Your "plan", as posted on here, simply involves buying equipment. I know you've got a bigger, and more encompassing business plan. But I guess all we can comment on is your state of mind and the equipment you are trying to buy. Looks like most commented on the state of mind part. I'll give you a stab at equipment.

1. I'd go with deeps, not mediums. If you want to get into nuc production, it's a lot easier to sell a 5 frame deep nuc than it is to sell a 5 frame medium nuc (at least in my experience). If you want to get into pollination, the standard expectation is in numbers of deep frames of brood. Not mediums. Save yourself the headache and go with deeps.

2. You don't have any honey supers on that list. Might want to rethink that. 30 shallow supers won't take you very far if you have 28 hives. Just saying.

3. If you are going to go with mediums, you already have shallow supers. In my experience, having shallows and mediums in the same operation is bad news. The shallows end up in medium boxes (and then you get burr comb), and the mediums end up in shallow boxes (**** . . . where's an empty medium box?).

4. How do you plan on getting the queens for a 400% expansion? Purchase? Where's that expense? Rear yourself? Buying any queen rearing equipment? 

5. What about medications? 

6. Do you have proper vehicle equipment lined up? A truck? How about a trailer (I've found this as a key piece of equipment starting out)?

7. What about paint?

8. What about purchasing bottling equipment? Specifically bottles and labels.

9. If you go with Deeps, I'd plan on having 2 deeps for each hive you want to end with. If mediums, I'd plan on 3 mediums per hive you want to end with. You'll likely have extras, but if you are planning on growing anyway it isn't a problem, just use it next year. But if you come up short, well that's no fun.

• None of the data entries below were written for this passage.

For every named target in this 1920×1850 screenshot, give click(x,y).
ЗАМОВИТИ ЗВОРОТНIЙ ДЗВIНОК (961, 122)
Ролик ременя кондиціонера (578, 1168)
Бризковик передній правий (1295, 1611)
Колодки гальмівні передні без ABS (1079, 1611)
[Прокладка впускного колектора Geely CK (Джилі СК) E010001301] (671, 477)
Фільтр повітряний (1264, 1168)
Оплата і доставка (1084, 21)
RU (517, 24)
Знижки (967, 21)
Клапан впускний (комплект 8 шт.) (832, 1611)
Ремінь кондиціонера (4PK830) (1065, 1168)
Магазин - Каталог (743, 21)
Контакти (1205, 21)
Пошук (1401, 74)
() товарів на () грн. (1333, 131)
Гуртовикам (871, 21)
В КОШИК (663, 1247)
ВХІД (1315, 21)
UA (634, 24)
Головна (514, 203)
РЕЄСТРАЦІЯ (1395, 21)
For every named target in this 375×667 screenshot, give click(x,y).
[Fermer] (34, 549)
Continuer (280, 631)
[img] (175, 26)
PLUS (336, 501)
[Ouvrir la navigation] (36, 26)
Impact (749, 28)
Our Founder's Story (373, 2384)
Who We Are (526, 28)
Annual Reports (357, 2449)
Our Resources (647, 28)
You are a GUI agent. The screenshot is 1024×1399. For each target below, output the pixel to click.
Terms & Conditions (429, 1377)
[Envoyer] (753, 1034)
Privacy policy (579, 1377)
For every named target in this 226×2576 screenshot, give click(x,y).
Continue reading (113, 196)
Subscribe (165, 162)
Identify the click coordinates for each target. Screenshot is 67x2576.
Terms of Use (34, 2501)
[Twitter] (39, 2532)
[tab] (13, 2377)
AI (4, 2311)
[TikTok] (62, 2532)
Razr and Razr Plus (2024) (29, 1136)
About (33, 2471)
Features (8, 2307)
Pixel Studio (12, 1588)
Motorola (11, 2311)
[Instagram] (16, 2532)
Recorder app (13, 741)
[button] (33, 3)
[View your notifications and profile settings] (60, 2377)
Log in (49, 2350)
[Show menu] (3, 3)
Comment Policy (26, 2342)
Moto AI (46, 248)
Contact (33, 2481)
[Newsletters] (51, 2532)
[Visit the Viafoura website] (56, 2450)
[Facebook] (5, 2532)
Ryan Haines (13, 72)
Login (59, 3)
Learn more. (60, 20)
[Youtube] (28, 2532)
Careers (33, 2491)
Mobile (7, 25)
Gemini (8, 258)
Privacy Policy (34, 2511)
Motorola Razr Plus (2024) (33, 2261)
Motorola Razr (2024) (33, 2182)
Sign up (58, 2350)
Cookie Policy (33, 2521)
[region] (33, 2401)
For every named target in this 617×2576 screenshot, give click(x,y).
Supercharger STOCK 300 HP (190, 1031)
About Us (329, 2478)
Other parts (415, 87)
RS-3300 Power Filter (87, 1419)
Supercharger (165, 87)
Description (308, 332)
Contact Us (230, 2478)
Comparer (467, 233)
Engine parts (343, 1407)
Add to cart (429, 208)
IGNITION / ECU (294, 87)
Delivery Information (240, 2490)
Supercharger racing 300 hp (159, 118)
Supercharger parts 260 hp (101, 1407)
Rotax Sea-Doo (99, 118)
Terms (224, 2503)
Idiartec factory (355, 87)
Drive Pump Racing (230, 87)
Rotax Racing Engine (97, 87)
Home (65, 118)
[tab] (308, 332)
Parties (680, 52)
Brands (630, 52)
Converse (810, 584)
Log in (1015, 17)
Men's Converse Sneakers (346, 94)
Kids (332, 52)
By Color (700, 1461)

Other than that, it looks about right to me. I'd stick with solid bottom and migratory tops. I'd look at building the bottoms and tops if you can. You can build them for $3 each. Saving $8 per top/bottom may not sound like a big deal, but if you plan on increasing to 100 hives, that's $1,600 in savings. I'd say the same thing for boxes, but tops/bottoms are a good way to learn. Once you feel good about those, maybe consider building boxes.


----------



## cblakely (Sep 6, 2013)

enjambres said:


> I strongly recommend tossing that romantic dream straight into the trash can, at least for now.
> 
> Your son may, or more likely, may not have any interest in being a beekeeper.


I grew up on the family farm in Idaho. My grandfather homesteaded it. 

My father worked long hard hours and never could seem to get ahead. My brothers and I all worked long hard hours. Not long after High School, my father asked if I would like to join him on the farm and become a partner. I didn't even think it over. I said no. Dad sold the farm not long after. It was actually the best thing for him financially as well.

I didn't want that hard life, but there are still times that I regret walking away. The path I took wasn't exactly easy either. I couldn't really leave the whole life, I have always had a little land. Right now it is 2 acres. Got rid of my last horse last year. I have to mow my (bee) pasture now.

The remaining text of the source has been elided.